Left to their own devices, some rosebushes become unruly, sending out long canes in all directions. When this occurs, the rose may produce fewer blooms since its energy disperses between many gangly stems. Selective pruning and trimming can reduce the risk of disease and promote larger and more profuse blooms.
Perform an all-over pruning in late fall after the first hard freeze when the rose loses its leaves and begins to enter its winter dormancy.
Cut back the current season's growth to within 2 feet of the bud joint by making each cut approximately one-quarter of an inch above a stem joint at a slight angle. The bud joint is the hard root-like protrusion that extends just above ground level. It's imperative to use only very sharp pruning shears to prevent snags on the stems.

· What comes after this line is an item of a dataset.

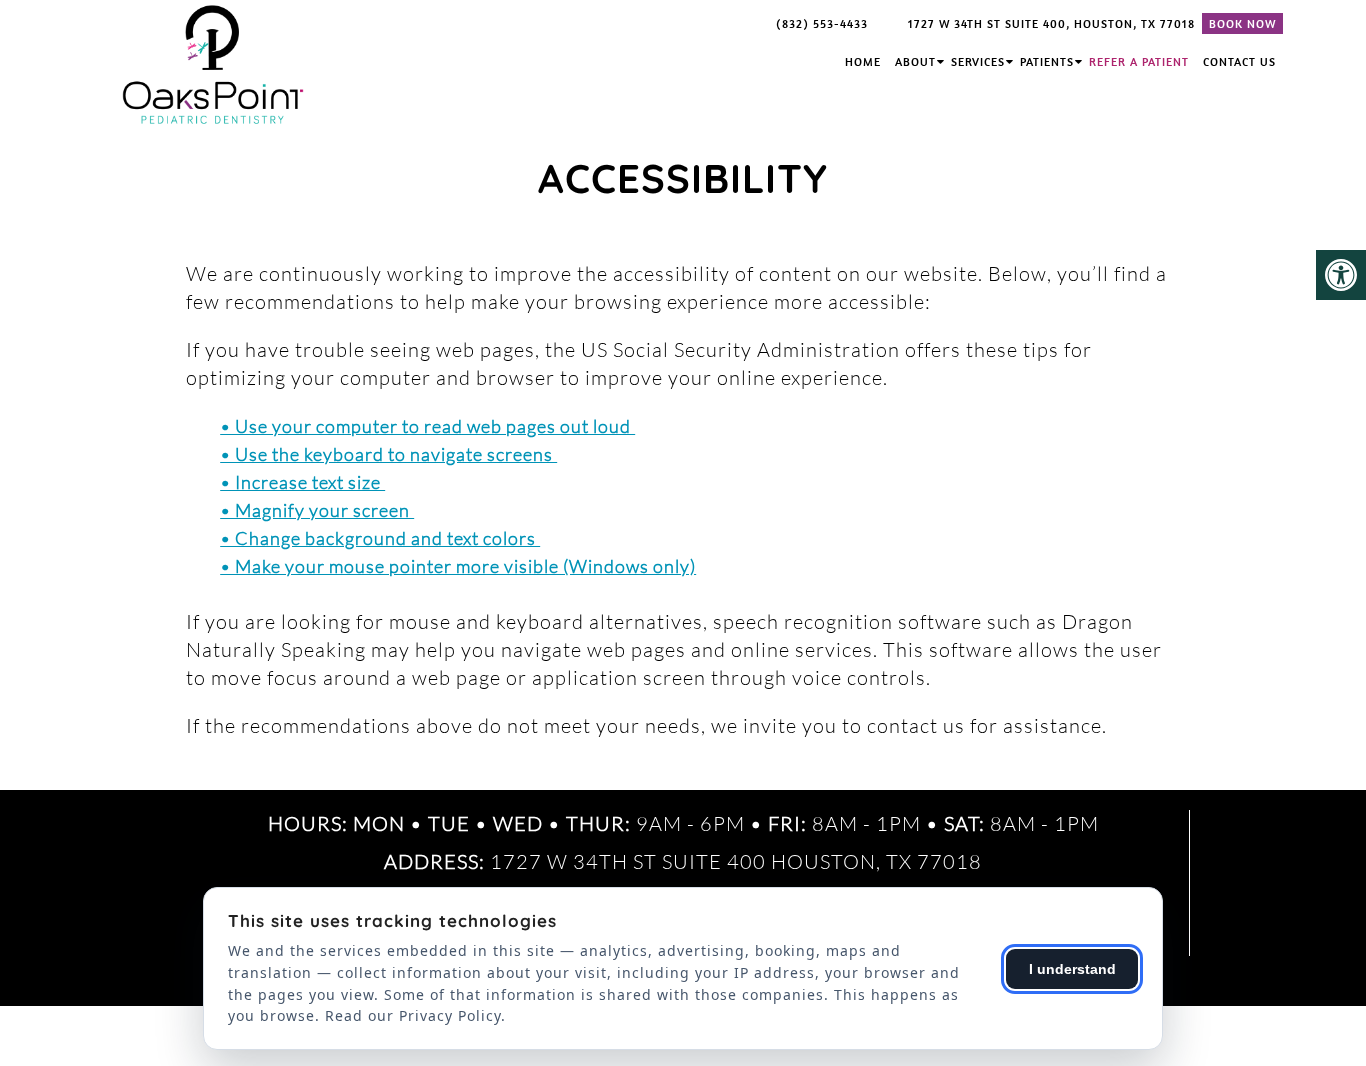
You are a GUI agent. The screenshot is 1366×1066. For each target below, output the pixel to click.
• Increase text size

Inspect the bush and cut away dry dead canes as close to the crown as possible. Also look for new green stems that grow from the base of old dried canes. These stems will not have the same energy as those growing from green wood and you may trim them away.
Trim the rosebush after new growth appears in the spring and throughout the growing season to remove suckers and unruly canes. Suckers grow from the root beneath the ground and appear beside the original rosebush. Cut these off at their base as they poke through the soil.
Remove damaged canes during the growing season by cutting below the damaged area and one-quarter of an inch above a stem joint.
Apply horticultural sealing compound to the cut ends to reduce the risk of disease to the rosebush. Alternately, you may use melted paraffin and dab it on the cut to seal it until the cane heals.